WHAT YOU ARE ASKED TO DO: Reproduce the part of the data below that opens with the line containing "Select third thumbnail" and closes with the line containing "Looking at the screenshot, I should [x=73, y=293].", keeping both end lines and changing nothing.

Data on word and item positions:
----------

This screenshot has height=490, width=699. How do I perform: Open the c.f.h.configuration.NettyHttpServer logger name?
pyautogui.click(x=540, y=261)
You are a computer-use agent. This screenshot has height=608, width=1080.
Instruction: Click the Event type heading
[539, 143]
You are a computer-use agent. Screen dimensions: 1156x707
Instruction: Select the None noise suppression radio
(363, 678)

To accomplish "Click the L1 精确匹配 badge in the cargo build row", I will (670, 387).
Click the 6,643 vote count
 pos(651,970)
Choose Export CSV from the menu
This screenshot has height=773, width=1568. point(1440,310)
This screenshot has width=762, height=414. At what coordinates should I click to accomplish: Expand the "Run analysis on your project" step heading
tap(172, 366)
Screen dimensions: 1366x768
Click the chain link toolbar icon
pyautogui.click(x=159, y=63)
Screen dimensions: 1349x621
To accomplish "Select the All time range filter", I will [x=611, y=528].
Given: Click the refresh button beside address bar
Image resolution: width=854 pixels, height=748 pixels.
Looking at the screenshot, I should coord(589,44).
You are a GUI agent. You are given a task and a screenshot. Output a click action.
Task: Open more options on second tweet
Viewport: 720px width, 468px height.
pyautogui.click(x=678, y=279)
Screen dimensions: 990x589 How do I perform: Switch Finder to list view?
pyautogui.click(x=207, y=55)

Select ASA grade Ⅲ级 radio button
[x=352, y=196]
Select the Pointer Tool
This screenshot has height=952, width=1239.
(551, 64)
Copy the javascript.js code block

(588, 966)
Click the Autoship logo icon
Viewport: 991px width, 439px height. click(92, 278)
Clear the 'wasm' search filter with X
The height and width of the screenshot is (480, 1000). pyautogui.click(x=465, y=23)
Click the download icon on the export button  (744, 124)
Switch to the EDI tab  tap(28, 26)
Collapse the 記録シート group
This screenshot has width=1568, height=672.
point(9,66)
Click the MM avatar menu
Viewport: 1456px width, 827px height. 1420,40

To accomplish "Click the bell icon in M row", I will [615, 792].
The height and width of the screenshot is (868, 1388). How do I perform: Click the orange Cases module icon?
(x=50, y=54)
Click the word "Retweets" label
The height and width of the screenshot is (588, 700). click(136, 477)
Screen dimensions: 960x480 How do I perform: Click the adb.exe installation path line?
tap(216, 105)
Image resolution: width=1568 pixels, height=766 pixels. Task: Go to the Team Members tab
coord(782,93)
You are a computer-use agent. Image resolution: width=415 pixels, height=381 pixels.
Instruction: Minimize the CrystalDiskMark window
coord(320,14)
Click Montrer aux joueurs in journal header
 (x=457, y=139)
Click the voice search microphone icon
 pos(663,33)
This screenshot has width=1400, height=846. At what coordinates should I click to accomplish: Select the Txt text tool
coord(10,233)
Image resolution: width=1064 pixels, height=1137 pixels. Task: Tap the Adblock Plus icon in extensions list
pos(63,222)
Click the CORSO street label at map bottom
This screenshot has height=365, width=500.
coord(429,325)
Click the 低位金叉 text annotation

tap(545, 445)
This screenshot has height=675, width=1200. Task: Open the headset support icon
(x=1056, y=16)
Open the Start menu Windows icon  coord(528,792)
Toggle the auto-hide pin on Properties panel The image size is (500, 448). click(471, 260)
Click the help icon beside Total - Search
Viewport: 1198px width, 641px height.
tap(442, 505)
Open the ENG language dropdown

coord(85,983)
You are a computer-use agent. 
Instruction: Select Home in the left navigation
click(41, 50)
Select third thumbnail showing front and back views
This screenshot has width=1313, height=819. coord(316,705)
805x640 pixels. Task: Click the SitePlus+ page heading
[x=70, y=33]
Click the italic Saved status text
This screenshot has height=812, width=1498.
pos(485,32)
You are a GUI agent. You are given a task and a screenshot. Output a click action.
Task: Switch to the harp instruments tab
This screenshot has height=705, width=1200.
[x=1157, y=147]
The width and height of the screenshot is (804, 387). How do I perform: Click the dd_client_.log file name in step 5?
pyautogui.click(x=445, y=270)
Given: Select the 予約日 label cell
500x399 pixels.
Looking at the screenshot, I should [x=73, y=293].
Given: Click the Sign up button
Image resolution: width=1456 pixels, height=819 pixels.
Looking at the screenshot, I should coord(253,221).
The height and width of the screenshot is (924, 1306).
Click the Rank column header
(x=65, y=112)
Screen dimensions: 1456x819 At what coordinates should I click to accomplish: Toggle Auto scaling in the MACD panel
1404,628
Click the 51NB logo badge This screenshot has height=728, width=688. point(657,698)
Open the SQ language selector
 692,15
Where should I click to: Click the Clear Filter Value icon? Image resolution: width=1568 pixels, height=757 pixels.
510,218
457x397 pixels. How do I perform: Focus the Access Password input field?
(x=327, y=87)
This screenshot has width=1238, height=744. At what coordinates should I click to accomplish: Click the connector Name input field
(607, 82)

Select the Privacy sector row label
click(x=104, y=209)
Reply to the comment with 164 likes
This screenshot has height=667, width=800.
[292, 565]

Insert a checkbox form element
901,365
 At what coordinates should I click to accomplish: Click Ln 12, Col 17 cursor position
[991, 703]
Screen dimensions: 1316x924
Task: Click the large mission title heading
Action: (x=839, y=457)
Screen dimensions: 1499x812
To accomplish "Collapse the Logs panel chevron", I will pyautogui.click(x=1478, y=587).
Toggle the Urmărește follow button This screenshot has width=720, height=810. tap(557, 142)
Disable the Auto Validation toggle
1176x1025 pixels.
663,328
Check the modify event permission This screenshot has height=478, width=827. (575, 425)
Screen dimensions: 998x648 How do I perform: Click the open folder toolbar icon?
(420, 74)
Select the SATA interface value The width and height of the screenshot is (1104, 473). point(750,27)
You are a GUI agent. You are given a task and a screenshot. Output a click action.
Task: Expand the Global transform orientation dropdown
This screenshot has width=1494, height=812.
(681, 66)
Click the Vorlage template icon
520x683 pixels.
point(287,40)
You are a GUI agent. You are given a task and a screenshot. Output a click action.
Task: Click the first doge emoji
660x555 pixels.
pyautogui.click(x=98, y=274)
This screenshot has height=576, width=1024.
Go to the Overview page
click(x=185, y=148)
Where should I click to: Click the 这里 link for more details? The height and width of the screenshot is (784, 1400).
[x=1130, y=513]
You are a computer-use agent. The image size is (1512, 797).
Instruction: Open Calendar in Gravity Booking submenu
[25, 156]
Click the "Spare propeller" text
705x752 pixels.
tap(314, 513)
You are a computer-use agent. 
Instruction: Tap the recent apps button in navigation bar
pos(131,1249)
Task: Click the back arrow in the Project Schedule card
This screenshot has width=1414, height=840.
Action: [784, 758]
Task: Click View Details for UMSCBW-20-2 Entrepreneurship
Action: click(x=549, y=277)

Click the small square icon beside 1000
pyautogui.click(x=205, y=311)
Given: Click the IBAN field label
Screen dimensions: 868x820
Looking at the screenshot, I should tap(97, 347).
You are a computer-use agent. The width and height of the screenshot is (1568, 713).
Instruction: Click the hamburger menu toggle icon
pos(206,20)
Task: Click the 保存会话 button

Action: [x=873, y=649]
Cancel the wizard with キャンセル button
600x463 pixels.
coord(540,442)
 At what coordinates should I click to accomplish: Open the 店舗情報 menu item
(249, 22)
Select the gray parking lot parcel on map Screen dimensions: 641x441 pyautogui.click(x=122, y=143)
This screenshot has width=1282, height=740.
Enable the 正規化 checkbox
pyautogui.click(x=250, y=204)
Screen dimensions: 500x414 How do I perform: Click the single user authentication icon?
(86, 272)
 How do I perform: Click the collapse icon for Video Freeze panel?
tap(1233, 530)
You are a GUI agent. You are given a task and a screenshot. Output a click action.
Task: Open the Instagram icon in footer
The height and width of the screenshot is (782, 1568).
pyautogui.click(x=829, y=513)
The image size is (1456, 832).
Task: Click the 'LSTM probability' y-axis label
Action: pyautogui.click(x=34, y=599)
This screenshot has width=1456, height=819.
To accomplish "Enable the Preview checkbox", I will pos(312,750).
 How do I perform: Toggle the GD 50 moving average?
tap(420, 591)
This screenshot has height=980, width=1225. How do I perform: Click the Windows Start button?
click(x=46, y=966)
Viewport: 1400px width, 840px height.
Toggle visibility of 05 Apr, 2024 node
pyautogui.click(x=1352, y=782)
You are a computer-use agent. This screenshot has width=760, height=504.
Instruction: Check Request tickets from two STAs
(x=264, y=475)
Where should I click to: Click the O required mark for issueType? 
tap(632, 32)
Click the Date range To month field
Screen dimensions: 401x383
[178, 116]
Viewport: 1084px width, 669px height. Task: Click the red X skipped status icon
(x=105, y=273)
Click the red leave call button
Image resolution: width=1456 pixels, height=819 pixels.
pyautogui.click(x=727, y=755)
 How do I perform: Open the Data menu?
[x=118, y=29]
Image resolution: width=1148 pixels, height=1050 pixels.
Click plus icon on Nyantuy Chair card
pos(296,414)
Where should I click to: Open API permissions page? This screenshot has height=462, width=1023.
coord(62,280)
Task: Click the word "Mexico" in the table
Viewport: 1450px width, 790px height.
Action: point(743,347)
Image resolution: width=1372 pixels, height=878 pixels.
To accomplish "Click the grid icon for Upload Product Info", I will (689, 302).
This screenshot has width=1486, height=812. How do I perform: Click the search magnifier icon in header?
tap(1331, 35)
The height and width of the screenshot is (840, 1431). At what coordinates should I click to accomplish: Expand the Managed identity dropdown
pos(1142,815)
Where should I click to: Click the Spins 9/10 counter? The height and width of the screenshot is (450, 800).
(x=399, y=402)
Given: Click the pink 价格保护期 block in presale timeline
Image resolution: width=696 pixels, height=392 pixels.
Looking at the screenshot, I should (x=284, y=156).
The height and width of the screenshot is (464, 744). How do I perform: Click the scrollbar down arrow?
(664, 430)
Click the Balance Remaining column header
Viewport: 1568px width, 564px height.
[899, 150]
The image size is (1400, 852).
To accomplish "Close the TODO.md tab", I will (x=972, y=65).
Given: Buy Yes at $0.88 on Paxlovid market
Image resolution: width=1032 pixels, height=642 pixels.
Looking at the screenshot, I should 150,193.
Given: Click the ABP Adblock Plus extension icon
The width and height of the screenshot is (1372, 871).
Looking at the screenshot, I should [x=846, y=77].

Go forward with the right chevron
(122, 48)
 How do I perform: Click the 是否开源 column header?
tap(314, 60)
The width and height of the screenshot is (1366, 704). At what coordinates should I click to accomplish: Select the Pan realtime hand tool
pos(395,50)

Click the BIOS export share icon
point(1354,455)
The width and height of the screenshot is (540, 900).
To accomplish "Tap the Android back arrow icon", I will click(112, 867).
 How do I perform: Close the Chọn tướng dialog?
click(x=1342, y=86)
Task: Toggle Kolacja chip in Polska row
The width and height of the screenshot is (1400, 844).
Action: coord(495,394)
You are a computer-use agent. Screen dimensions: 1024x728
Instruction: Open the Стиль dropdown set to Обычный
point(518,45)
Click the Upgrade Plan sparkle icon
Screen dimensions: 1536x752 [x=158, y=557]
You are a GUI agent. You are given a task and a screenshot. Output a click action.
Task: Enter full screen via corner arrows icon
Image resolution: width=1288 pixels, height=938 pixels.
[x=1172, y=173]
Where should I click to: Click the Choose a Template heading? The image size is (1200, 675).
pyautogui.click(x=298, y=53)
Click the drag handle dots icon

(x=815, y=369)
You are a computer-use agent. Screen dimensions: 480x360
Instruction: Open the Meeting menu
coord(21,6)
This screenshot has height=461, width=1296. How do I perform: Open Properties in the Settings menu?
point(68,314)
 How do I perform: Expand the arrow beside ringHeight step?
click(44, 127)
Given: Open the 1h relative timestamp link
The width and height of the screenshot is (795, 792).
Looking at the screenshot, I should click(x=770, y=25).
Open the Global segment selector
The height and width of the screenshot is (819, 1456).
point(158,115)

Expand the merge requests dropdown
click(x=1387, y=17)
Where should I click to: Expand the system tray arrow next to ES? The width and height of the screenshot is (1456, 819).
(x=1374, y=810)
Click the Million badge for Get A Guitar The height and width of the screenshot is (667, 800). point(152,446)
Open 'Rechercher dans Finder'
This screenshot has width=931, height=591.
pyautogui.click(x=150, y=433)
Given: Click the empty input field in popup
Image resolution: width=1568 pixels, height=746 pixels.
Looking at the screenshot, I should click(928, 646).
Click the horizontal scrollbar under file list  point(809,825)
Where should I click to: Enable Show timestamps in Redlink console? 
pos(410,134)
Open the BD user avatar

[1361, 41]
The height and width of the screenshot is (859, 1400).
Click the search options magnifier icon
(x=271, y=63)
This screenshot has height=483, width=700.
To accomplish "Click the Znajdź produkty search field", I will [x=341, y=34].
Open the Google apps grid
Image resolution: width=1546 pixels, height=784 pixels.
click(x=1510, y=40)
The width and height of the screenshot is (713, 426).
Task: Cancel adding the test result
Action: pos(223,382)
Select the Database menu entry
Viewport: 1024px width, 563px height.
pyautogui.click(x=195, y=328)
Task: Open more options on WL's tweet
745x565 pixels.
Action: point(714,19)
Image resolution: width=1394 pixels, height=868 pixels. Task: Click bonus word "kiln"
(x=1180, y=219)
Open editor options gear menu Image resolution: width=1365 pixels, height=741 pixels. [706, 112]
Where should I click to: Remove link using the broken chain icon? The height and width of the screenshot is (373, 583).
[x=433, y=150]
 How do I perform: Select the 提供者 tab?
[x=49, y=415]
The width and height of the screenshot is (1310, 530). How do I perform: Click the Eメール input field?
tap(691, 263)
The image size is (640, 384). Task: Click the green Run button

----------

ANSWER TO THE PROBLEM:
Select third thumbnail showing front and back views
This screenshot has width=1313, height=819. coord(316,705)
805x640 pixels. Task: Click the SitePlus+ page heading
[x=70, y=33]
Click the italic Saved status text
This screenshot has height=812, width=1498.
pos(485,32)
You are a GUI agent. You are given a task and a screenshot. Output a click action.
Task: Switch to the harp instruments tab
This screenshot has height=705, width=1200.
[x=1157, y=147]
The width and height of the screenshot is (804, 387). How do I perform: Click the dd_client_.log file name in step 5?
pyautogui.click(x=445, y=270)
Given: Select the 予約日 label cell
500x399 pixels.
Looking at the screenshot, I should [x=73, y=293].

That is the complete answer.